Algunos bombardean ahora posiciones de Daesh con presencia de yihadistas connacionales, por temor a que retornen y atenten en su suelo. Intereses propios, es la máxima. Estados Unidos entrena y arma a los denominados rebeldes moderados sin una estrategia política coherente. Por su lado, un Irán fortalecido por el acuerdo nuclear sigue apoyando a Al Assad, cuyo ejército se ve desbordado por múltiples milicias procedentes de Hezbolá e Irán, que escapan cada vez más a su control. Rusia, por su parte, ataca principalmente posiciones rebeldes y eventualmente a Daesh, consciente de que en el pulso con Estados Unidos parte con una ventaja: el deseo demostrado de inhibirse por parte de la Administración Obama y la falta de un plan para Siria. Un hecho que Moscú quiere capitalizar aumentando su influencia sobre el régimen de Damasco; de ahí el apoyo militar y armamentístico de los últimos días. Rusia pretende sacar importantes réditos: priorizar a la oposición “domesticada”, dominar los tempos y escalonar la salida progresiva de Al Assad, además de mantener elementos del régimen ligados a Moscú.
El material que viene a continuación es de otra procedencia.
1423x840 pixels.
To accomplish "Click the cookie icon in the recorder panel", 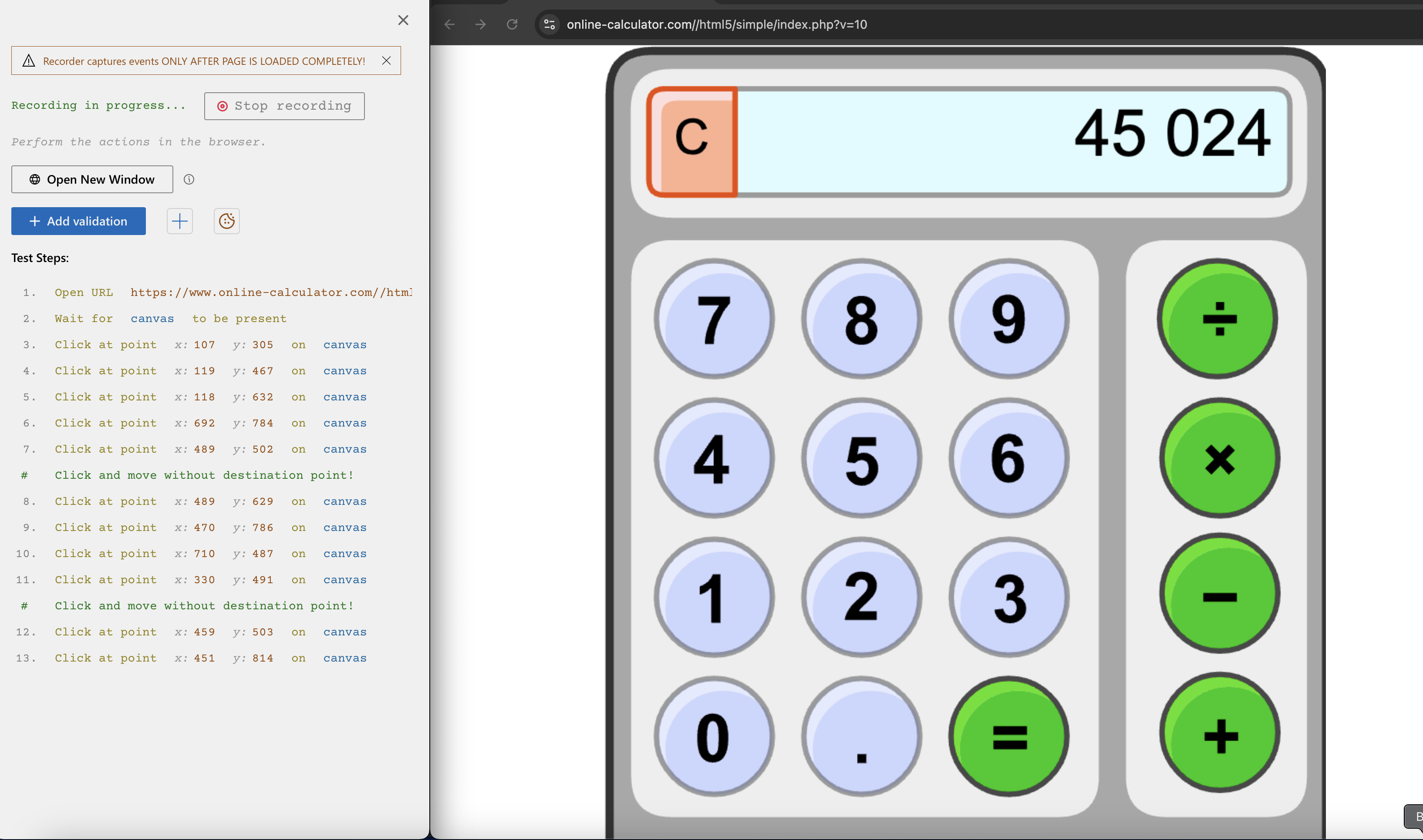I will (226, 221).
Recuperaría la iniciativa diplomática, garantizaría su presencia estratégica y sus alianzas políticas y comerciales en el Mediterráneo, al tiempo que ganaría el pulso internacional a Washington. Sin embargo, la intromisión rusa puede acarrear una contraescalada militar de Estados Unidos, Turquía, Arabia Saudí o Catar, favorables a unos u otros de los rebeldes.
Más armamento, más bombardeos y más violencia difícilmente romperán el statu quo militar, mientras la bestia yihadista seguirá creciendo, alimentándose de las armas que transitan por el territorio, del enquistamiento de la balanza de fuerzas en el campo de batalla y de la dispersión de esfuerzos. Mientras los actores en liza sigan percibiendo Siria como un juego de suma cero, todos saldrán perdiendo, sobre todo los sirios. Es imprescindible actuar en tres ámbitos simultáneos: coordinar una estrategia contundente contra Daesh, reactivar la iniciativa diplomática desde una perspectiva siria y abordar la crisis humanitaria con medios, honestidad y empatía. Deslocalizar fronteras, trasladar la responsabilidad a los países vecinos, atizar los resortes de la violencia solo nos hace más cómplices de la barbarie. La crisis de los refugiados es la constatación de lo inevitable, lo previsible, lo insoportable de nuestro fracaso.